Un giorno nella testa -anti-web, sociopatica ma comunque e soprattutto il contrario di tutto ciò- della redattrice è balenata l'idea di fare un blog. Perchè ormai ce l'hanno un po' tutti, è vero, ma un giornale si costruisce di parole, pensieri, frasi stampate e lettere volatili. Raccogliere tutto in 64 pagine è a volte impossibile. Quindi, informalmente, eccoci sbarcati nell'etere, dove abitiamo tutti.

Per inaugurare, voglio pubblicare un regalo. è stata la prima volta che un lettore ci ha mandato qualcosa, ed è stata la prima volta, quindi, che ci siamo resi conto di avere reazioni alle nostre azioni.

E se fosse la vita ad essere un carnevale?

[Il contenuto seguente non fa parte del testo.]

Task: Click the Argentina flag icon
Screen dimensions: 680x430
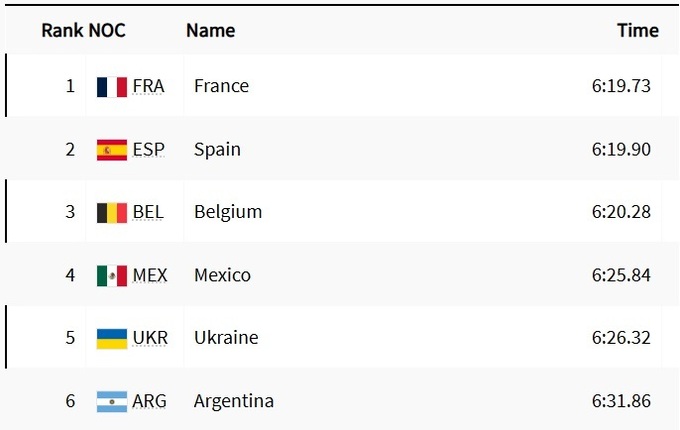Action: click(x=111, y=401)
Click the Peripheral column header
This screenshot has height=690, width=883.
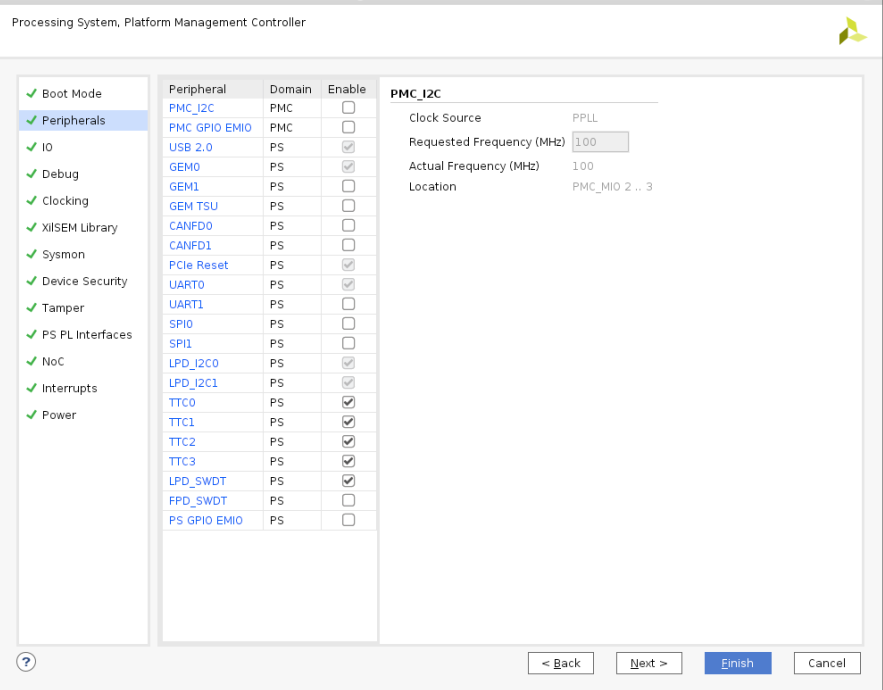click(198, 89)
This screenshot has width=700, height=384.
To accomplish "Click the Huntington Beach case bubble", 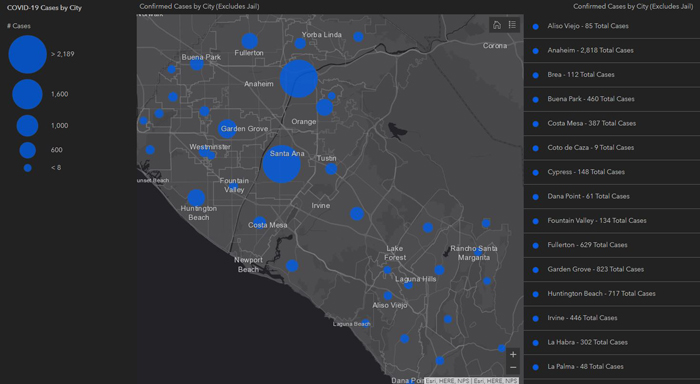I will 196,198.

Tra coriandoli e stelle filanti, anche quest’anno, il carnevale se ne va; una tradizione ultracentenaria che alcuni di noi iniziano a non sentire più, eppure non capita spesso di vedere Robin Hood, Batman, Cenerentola, mago Merlino, … per un giorno personaggi di fumetti e cartoni animati prendono vita tra le strade del nostro paese, per un giorno anche loro esistono e per un giorno anche noi possiamo essere degli eroi. Maschere, trucco, parrucche, qualsiasi cosa pur di non farsi riconoscere; sarà il caffè senza zucchero, il pacchetto di Chesterfield che fumiamo solo noi o il tatuaggio che spunta maldestramente dalla maschera, a parlare chiaro. In fondo siamo fatti per essere noi stessi e anche la maschera che portiamo ogni giorno prima o poi cadrà svelando quello che realmente siamo, le nostre idee, i nostri limiti, i nostri amori e i nostri ideali. Forse basterebbe togliere quella maschera per essere irriconoscibili, rinunciare a tutte quelle parti di noi che in realtà di noi non sono ma che così ci vogliono far credere. Quanti sarebbero in grado di riconoscerci se ci vestissimo da noi stessi? Amici, parenti, fidanzate, forse nemmeno loro riuscirebbero a riconoscere chi si cela dietro alla maschera che sole, vento, acqua, giorno dopo giorno, hanno scolpito sul nostro volto. Una maschera che forse è qualcosa di più di un semplice travestimento di carnevale, ci permette di vivere e ogni giorno la indossiamo un po’ per scelta un po’ per obbligo. Ma possiamo fare a meno di questa maschera? In questa maschera ci siamo noi, con noi è cresciuta, cambiata, quando si è rotta l’abbiamo ricucita; è da dietro i suoi buchi che osserviamo e viviamo il mondo ed è dentro quella maschera che soffochiamo noi stessi. Schopenhauer parlava di un mondo nascosto dietro ad un velo, non so se conoscesse il carnevale ma a questo punto viene spontaneo chiedermi, e se fosse la vita ad essere un carnevale?